In this email, we highlight the major policy wins in the bill that impact people with mental illness and their families, as well as provide details on appropriations for key mental health programs in the table below.

NAMI is committed to working with congressional leaders in the new Congress convening on January 3 to enact mental health proposals that did not make it into the end-of-year legislation.
Mental Health Policy Highlights from FY 2023 Spending Package

The omnibus legislation includes the “Health Extenders, Improving Access to Medicare, Medicaid, and CHIP, and Strengthening Public Health Act of 2022”, which has a heavy focus on mental health. The package included many wins for mental health, and many provisions that have been a specific goal of NAMI’s advocacy. Earlier this month, NAMI called on Congress to pass these provisions in a full-page ad in Politico.

Below is a high-level overview of key mental health policies in the bill, followed by a detailed overview on FY 23 appropriations related to mental health:

Focus on crisis services: The legislation provides $501.6 million for the 988 Suicide and Crisis Lifeline (“988”), a nearly $400 million increase from FY 22, supporting the 988 network to increase capacity as demand continues to grow. It also includes $20 million for the Mental Health Crisis Response Partnership Pilot Program, double the $10 million appropriated in FY 22, that will help communities establish mobile crisis teams that provide a non-law enforcement response to people in mental health crises.
The bill also focuses on the sustainability of a mental health crisis continuum of care by increasing Medicare payments for certain crisis services provided by a mobile crisis unit, starting in 2024.
The bill also requires the Department of Health and Human Services (HHS) to issue guidance on how to develop an effective crisis continuum of care. These provisions will support expansion of services for people in a mental health, substance use or suicidal crisis.

Crisis response services have been a focus of NAMI’s recent work. You can learn more and see our advocacy on this issue in a letter organized by NAMI to congressional leadership, a one-pager delivered by NAMI executive directors to Capitol Hill in late November, NAMI’s leadership in recruiting cosponsors for the 988 Implementation Act, and our work to engage multi-sector organizations in crisis response through the #ReimagineCrisis campaign.
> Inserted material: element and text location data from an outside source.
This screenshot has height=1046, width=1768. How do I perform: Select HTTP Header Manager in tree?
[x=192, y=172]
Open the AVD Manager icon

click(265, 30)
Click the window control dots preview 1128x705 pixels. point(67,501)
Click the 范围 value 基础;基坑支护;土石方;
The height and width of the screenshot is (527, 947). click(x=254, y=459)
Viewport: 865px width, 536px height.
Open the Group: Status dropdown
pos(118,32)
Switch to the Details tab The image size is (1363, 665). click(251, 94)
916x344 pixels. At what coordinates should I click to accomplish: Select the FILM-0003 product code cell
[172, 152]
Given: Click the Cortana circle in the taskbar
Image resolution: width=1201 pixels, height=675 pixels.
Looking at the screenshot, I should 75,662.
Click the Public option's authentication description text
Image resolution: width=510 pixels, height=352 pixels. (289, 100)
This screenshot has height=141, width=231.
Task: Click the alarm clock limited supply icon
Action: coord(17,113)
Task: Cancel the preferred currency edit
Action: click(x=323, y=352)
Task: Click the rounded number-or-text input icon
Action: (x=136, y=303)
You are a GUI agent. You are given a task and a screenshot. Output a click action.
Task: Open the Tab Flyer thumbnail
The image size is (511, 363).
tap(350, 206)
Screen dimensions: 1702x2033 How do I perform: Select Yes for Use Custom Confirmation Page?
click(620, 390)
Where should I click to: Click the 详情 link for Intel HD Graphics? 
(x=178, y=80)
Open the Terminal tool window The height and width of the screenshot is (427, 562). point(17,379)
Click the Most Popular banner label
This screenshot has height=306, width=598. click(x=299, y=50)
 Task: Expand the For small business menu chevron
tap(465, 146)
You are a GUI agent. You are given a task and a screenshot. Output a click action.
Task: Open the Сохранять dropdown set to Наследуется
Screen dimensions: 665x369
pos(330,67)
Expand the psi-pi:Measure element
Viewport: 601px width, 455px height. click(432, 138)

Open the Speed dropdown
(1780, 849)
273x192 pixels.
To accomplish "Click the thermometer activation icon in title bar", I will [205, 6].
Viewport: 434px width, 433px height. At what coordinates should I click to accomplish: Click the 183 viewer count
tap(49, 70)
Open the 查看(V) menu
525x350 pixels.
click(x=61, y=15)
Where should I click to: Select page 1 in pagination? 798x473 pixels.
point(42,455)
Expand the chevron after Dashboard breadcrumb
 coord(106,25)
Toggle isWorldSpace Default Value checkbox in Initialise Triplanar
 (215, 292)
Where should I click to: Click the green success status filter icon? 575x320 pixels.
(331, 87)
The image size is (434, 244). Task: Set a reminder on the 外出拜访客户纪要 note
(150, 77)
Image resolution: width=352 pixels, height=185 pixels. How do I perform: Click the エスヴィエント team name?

The Mental Health Block Grant (MHBG) surpasses $1 billion! For the first time, funding for the MHBG surpasses $1 billion in annual funding. The block grant helps state and local governments address mental health gaps and needs in their communities, and the funding requires states to spend at least 5% of their block grant funds on mental health crisis services. See NAMI’s FY 23 funding requests to House Appropriations Committee leadership.
Two-year telehealth extension: The bill also includes a two-year extension of telehealth provisions in Medicare, lasting through the end of 2024. Telehealth, while not the best option for every person with mental illness, vastly improves accessibility, particularly in rural and frontier areas. The bill delays a requirement that a person meet with a provider in-person to receive tele-mental health and allows for audio-only telehealth, which is important for people with limited access to internet. Learn more and see our advocacy urging action in a year-end bill here, as well as joint letter with other mental health groups.
Improving mental health care for justice-involved youth: NAMI has long advocated for eligible people in the criminal justice system to be connected to care prior to their release from incarceration – reducing interruptions to their mental health treatment and recovery. Starting in 2025, this legislation requires states to provide screening, diagnostic care and case management services for justice-involved youth who are eligible for Medicaid or CHIP 30 days prior to their release from incarceration and to continue case management for at least days after release. These changes will help ease the transition back to the community by connecting youth to vital mental health services that can help reduce recidivism.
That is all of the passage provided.